## Task prompt:
Beneath this instruction is a block of data; output from it exactly the lines that run from the one containing "Image resolution: width=1178" through the one containing "The width and height of the screenshot is (1200, 675).", inclusive.

Collected data entries
◇ ◇ ◇ ◇ ◇
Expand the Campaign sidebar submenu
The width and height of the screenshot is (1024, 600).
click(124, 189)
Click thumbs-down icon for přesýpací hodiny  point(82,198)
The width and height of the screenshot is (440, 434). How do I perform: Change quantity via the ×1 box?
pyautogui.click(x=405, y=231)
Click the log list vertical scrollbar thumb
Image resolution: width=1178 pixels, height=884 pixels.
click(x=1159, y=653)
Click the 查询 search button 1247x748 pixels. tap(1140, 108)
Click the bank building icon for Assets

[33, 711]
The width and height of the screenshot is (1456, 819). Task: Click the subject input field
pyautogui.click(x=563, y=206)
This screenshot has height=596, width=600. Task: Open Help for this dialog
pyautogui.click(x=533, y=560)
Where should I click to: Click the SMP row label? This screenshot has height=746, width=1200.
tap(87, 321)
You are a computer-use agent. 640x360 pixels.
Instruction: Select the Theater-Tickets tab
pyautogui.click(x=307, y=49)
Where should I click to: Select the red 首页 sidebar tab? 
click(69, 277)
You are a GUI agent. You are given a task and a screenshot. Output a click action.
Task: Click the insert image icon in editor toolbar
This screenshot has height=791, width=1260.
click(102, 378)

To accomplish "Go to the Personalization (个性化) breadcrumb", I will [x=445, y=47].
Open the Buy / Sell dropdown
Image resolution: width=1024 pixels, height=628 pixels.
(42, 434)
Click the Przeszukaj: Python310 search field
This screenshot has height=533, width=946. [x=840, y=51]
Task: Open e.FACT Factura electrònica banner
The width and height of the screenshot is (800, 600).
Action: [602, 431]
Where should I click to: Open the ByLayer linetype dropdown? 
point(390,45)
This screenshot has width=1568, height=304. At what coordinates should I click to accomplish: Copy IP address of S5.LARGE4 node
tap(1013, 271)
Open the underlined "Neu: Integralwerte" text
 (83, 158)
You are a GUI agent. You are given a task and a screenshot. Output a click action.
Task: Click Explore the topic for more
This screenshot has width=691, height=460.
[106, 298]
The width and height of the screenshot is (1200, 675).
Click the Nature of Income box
◇ ◇ ◇ ◇ ◇
## Output below:
Image resolution: width=1178 pixels, height=884 pixels.
click(x=1159, y=653)
Click the 查询 search button 1247x748 pixels. tap(1140, 108)
Click the bank building icon for Assets

[33, 711]
The width and height of the screenshot is (1456, 819). Task: Click the subject input field
pyautogui.click(x=563, y=206)
This screenshot has height=596, width=600. Task: Open Help for this dialog
pyautogui.click(x=533, y=560)
Where should I click to: Click the SMP row label? This screenshot has height=746, width=1200.
tap(87, 321)
You are a computer-use agent. 640x360 pixels.
Instruction: Select the Theater-Tickets tab
pyautogui.click(x=307, y=49)
Where should I click to: Select the red 首页 sidebar tab? 
click(69, 277)
You are a GUI agent. You are given a task and a screenshot. Output a click action.
Task: Click the insert image icon in editor toolbar
This screenshot has height=791, width=1260.
click(102, 378)

To accomplish "Go to the Personalization (个性化) breadcrumb", I will [x=445, y=47].
Open the Buy / Sell dropdown
Image resolution: width=1024 pixels, height=628 pixels.
(42, 434)
Click the Przeszukaj: Python310 search field
This screenshot has height=533, width=946. [x=840, y=51]
Task: Open e.FACT Factura electrònica banner
The width and height of the screenshot is (800, 600).
Action: [602, 431]
Where should I click to: Open the ByLayer linetype dropdown? 
point(390,45)
This screenshot has width=1568, height=304. At what coordinates should I click to accomplish: Copy IP address of S5.LARGE4 node
tap(1013, 271)
Open the underlined "Neu: Integralwerte" text
 (83, 158)
You are a GUI agent. You are given a task and a screenshot. Output a click action.
Task: Click Explore the topic for more
This screenshot has width=691, height=460.
[106, 298]
The width and height of the screenshot is (1200, 675).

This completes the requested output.